**Listed records**.
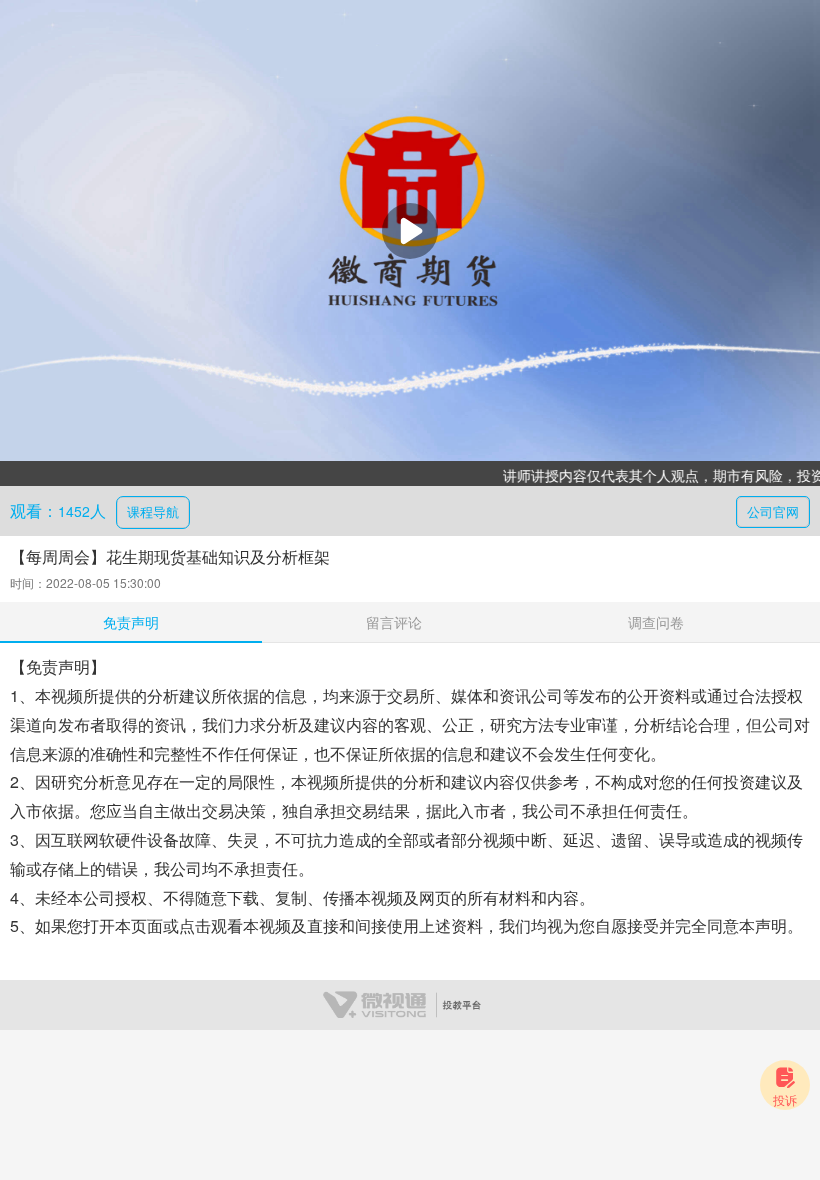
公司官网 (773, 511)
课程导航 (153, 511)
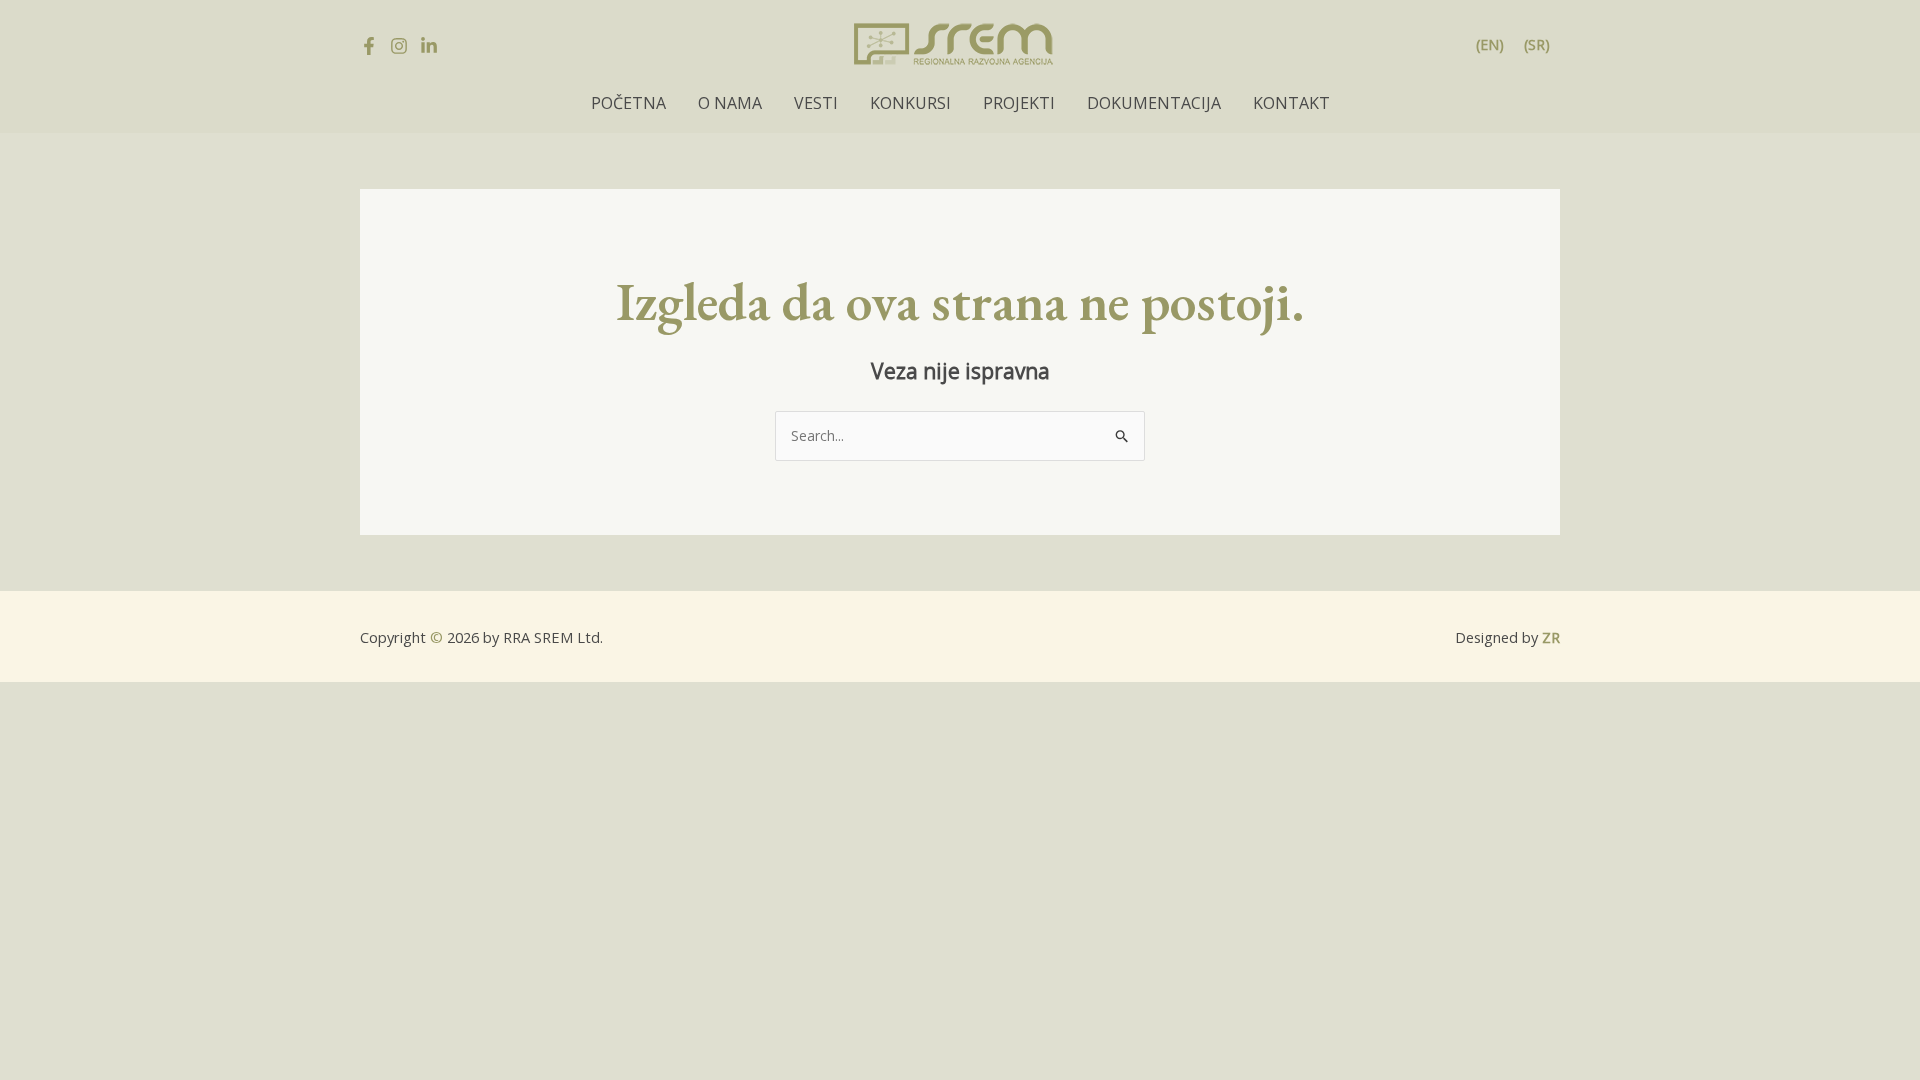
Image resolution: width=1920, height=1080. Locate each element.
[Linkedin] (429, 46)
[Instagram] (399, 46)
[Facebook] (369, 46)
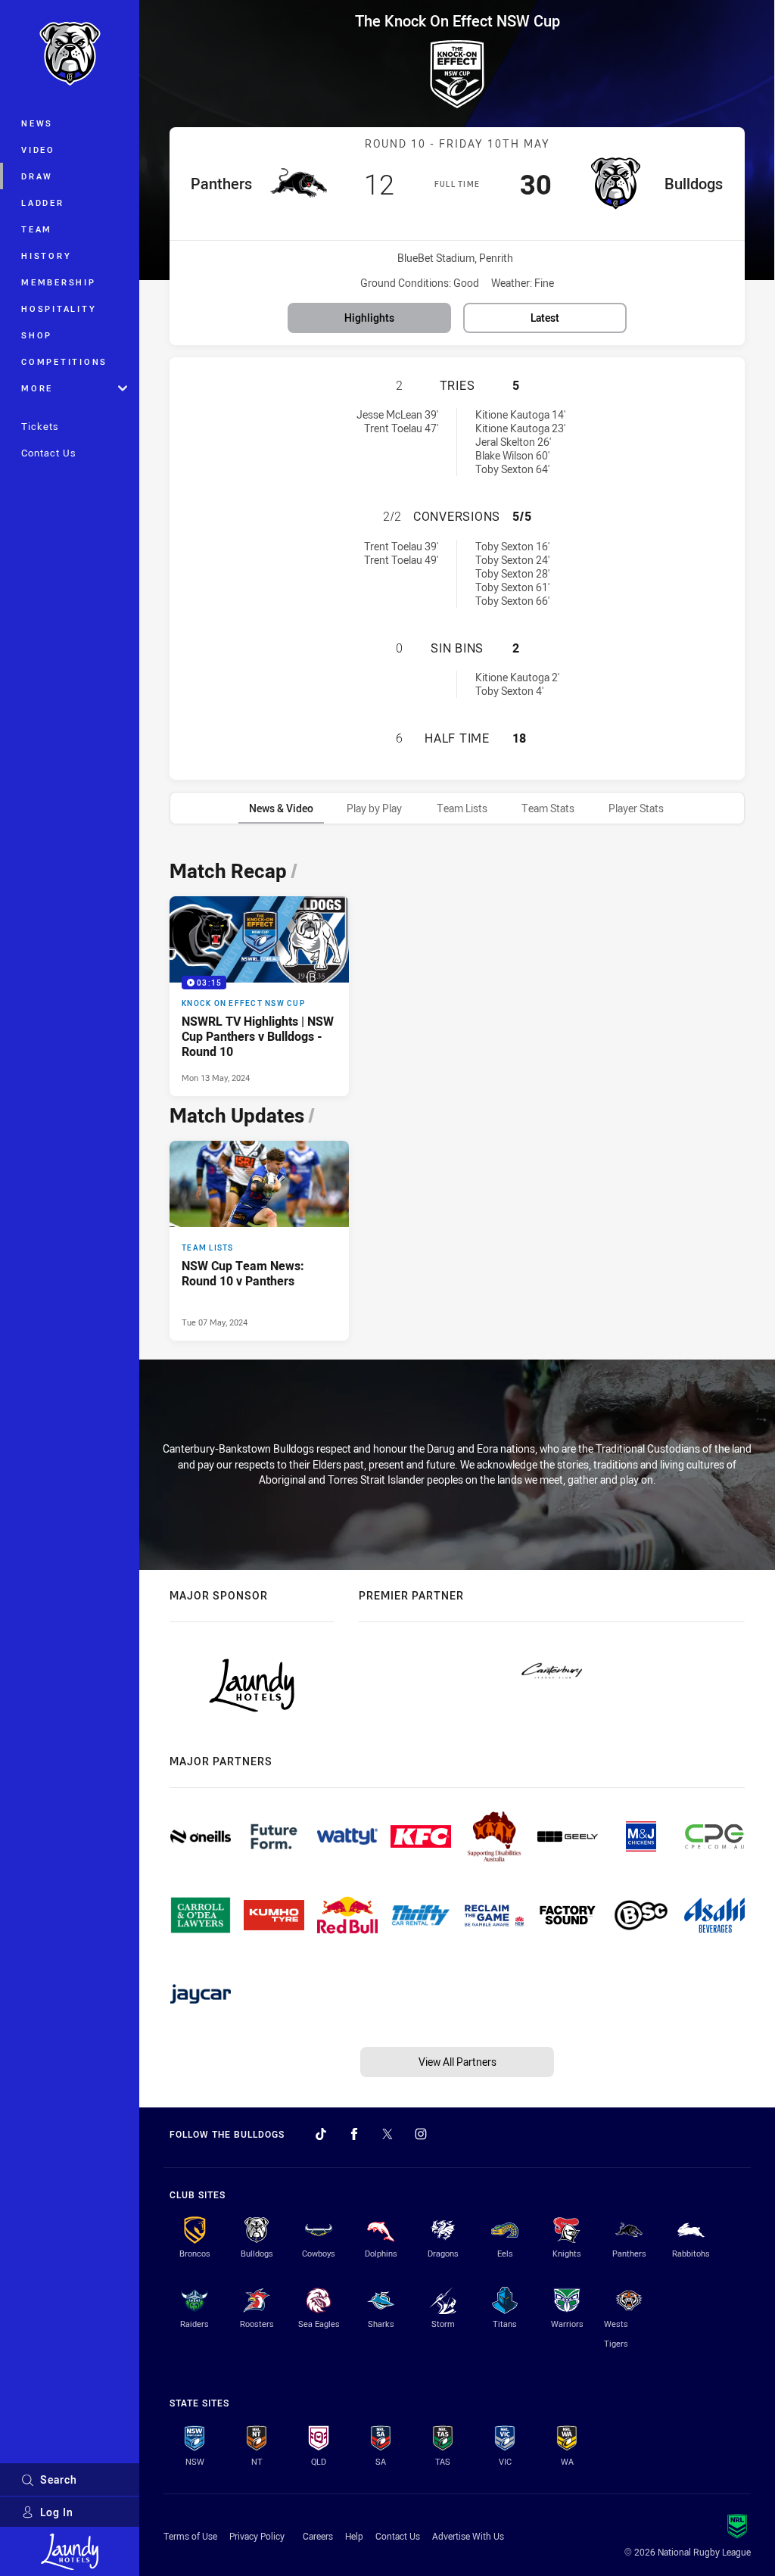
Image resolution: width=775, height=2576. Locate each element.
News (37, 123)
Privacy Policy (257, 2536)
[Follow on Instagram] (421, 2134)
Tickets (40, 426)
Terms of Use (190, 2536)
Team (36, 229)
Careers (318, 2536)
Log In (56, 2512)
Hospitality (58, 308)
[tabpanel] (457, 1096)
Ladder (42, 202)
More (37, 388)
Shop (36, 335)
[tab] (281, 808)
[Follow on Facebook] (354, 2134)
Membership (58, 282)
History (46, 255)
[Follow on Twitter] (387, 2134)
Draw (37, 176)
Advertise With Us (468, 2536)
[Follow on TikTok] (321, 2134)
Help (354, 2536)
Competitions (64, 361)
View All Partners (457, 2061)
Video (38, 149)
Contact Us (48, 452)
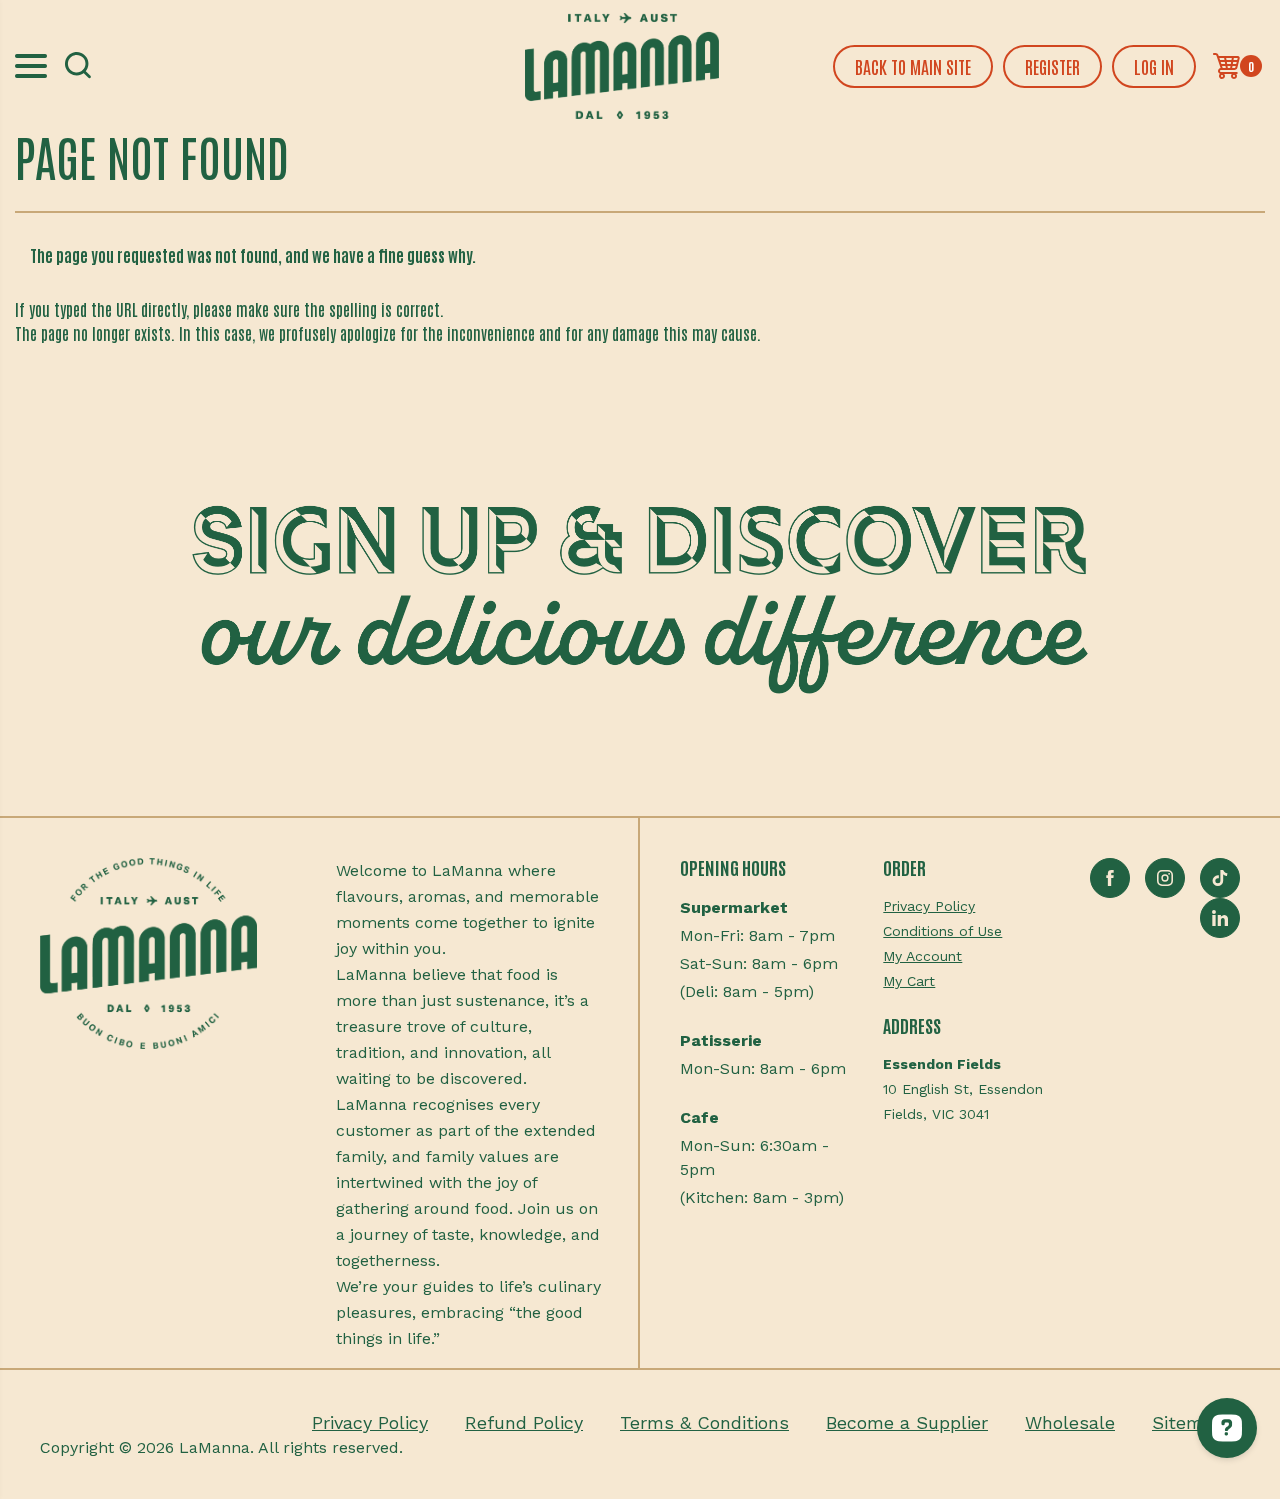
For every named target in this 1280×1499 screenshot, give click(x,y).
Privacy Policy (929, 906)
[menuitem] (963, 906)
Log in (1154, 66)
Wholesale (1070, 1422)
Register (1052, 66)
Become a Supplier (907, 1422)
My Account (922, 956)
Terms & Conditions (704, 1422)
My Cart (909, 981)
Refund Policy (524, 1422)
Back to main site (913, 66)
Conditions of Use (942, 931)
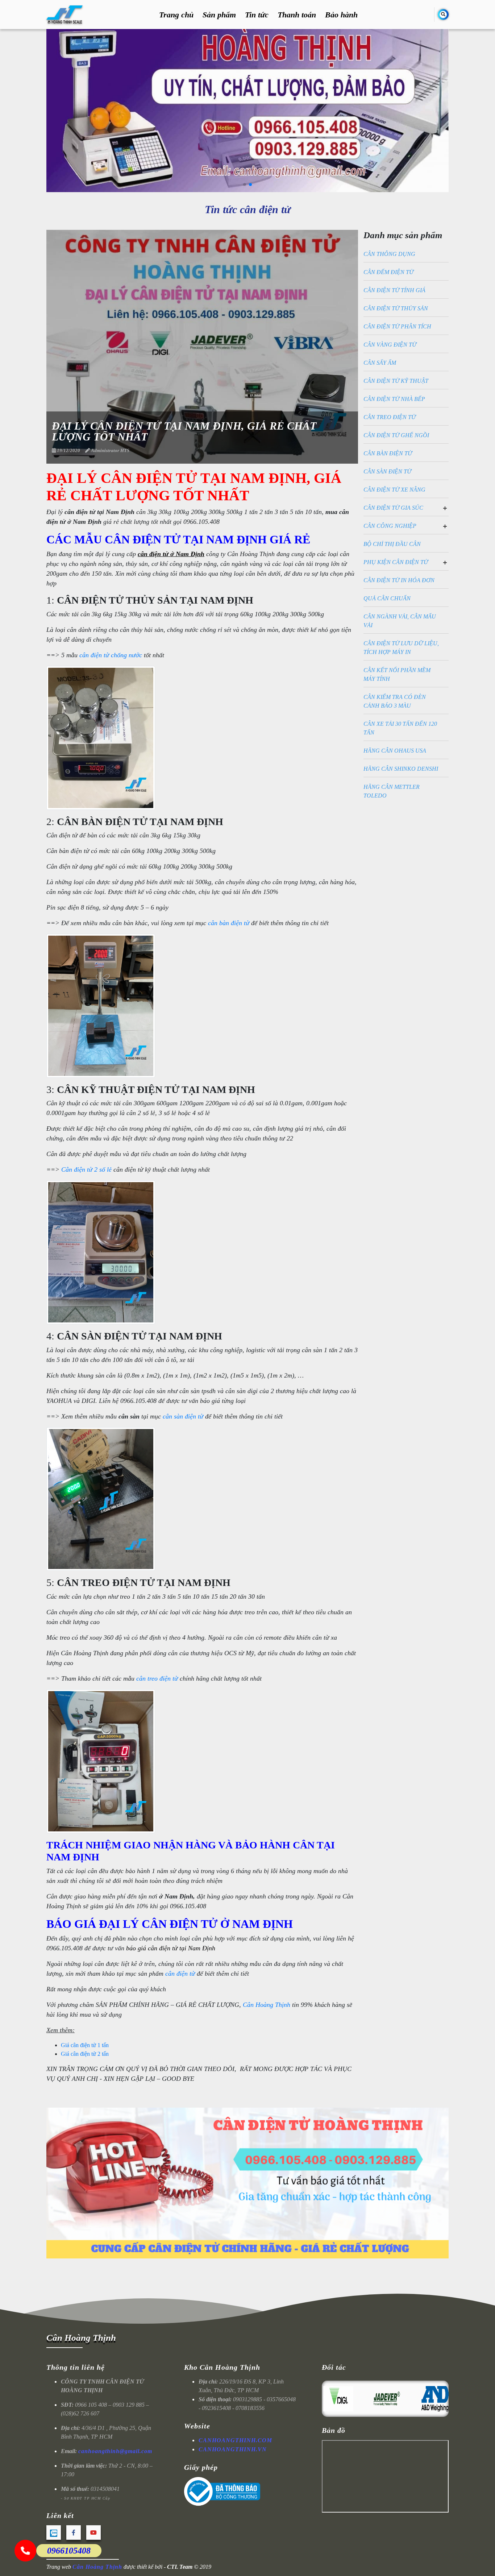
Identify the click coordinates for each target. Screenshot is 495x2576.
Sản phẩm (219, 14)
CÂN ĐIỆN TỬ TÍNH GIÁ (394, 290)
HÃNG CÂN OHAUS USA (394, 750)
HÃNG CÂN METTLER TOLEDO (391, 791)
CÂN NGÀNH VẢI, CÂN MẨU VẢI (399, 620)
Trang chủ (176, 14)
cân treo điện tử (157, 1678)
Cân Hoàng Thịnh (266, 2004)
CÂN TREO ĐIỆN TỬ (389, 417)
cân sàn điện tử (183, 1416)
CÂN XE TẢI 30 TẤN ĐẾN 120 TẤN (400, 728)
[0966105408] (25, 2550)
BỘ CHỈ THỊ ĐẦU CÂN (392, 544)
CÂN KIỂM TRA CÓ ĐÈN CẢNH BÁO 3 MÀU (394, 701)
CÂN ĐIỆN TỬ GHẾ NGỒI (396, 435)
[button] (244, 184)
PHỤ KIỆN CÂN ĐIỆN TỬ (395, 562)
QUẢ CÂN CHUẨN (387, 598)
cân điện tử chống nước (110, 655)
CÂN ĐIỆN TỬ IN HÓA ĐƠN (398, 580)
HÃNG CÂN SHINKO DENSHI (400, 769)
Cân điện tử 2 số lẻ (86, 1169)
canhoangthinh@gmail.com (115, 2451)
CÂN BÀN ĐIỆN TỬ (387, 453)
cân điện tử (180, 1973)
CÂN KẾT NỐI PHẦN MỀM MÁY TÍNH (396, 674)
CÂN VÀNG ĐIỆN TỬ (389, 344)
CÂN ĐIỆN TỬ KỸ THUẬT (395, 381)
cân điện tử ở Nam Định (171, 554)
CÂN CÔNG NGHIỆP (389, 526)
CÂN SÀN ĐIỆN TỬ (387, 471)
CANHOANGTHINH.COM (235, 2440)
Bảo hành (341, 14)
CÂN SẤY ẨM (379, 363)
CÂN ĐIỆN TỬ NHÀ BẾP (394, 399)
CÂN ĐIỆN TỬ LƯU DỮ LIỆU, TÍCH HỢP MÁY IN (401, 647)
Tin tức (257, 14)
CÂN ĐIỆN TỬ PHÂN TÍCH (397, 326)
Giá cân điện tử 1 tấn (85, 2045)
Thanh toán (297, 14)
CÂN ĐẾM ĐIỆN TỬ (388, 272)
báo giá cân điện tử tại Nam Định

**Your task**. Word for word, output the lines from the beginning of the listing through the line holding "[tab] (281, 808)" and nothing beyond them. Omit the pictures.

**Solution to this problem**.
公司官网 (773, 511)
课程导航 (153, 511)
Image resolution: width=1920, height=1080. Locate each element.
[Linkedin] (429, 46)
[Instagram] (399, 46)
[Facebook] (369, 46)
Image resolution: width=775, height=2576. Locate each element.
News (37, 123)
Privacy Policy (257, 2536)
[Follow on Instagram] (421, 2134)
Tickets (40, 426)
Terms of Use (190, 2536)
Team (36, 229)
Careers (318, 2536)
Log In (56, 2512)
Hospitality (58, 308)
[tabpanel] (457, 1096)
Ladder (42, 202)
More (37, 388)
Shop (36, 335)
[tab] (281, 808)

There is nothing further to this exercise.